12.01.2021 12:19 Uhr

Spinnmilben befallen im Winter auch Zimmerpflanzen

Trockene Heizungsluft weckt die Lebensgeister der Spinnmilben. Daher findet man sie im Winter häufig an Zimmerpflanzen - und an den Topfpflanzen aus dem Garten im Winterquartier.

Christin Klose/dpa-tmn

Mitten im Winter machen sie sich scheinbar urplötzlich über die Zimmerpflanzen her – Spinnmilben. Die Lebensbedingungen sind dann, wenn die Zimmer schön warm aufgeheizt werden, perfekt für die Schädlinge. Und sie vermehren sich sehr stark.

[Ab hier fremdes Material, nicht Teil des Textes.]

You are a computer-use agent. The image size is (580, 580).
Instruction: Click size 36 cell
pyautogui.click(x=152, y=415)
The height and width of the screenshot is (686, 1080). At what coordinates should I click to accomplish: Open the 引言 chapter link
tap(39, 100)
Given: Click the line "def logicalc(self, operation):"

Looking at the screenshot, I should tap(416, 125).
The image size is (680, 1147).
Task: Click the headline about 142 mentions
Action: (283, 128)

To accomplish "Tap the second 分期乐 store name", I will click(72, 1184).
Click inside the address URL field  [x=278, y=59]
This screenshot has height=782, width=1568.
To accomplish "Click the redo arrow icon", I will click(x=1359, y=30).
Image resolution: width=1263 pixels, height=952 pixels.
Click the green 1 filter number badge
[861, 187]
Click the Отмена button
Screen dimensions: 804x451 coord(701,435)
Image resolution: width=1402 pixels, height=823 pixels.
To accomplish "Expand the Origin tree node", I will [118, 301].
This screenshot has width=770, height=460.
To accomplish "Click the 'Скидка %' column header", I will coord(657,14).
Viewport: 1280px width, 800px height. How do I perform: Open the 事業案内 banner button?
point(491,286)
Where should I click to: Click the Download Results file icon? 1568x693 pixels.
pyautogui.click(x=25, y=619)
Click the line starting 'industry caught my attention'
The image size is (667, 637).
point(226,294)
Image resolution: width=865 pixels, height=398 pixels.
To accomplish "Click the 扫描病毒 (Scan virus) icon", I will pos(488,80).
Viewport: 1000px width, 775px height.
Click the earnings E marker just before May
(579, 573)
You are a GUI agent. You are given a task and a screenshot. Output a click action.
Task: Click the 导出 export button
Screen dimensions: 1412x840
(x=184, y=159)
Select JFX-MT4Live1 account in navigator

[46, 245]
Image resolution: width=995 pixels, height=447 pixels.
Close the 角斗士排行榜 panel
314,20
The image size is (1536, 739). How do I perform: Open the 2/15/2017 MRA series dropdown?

Gerade in Umgebungen mit trockener Heizungsluft fühlen sich die Spinnmilben am wohlsten. Daher werden etwa die Pflanzen auf dem Fensterbrett über dem Heizkörper gerne von ihnen befallen.

Abhilfe kann das Erhöhen der Luftfeuchtigkeit mit einem Sprühnebel schaffen, erläutern die Experten der Gartenakademie Rheinland-Pfalz. Oder man stellt eine flache Schale mit Wasser unter den Topf der Zimmerpflanze.

Man sollte aber alternativ nicht etwas überschüssiges Gießwasser direkt im Topf belassen, denn diese Staunässe kann die Wurzeln faulen lassen. Ziel der Wasserschale sollte nur sein, dass sich die Luftfeuchtigkeit im Mikroklima um die Zimmerpflanze herum erhöht.

Spinnmilben wandern zum Beispiel auch mit Pflanzen von Balkon, Terrasse und Garten ins Winterquartier im Haus und überdauern dort die kalten Tage im Warmen. Daher sollte man diese Pflanzen regelmäßig auf die Schädlinge kontrollieren.

Einen Befall erkennen Hobbygärtner an kleinen, gelblich-weißen Sprenkeln an den Blättern. Diese werden später fahl, dann gelblich, und sie trocknen ein. Teils sind Blätter und ganze Triebe mit feinen Gespinsten überzogen.

Die Schädlinge sind mit rund 0,5 Millimetern sehr klein. Sie sind gelblich-grün, rot oder braunschwarz und halten sich vor allem an der Unterseite der Blätter auf.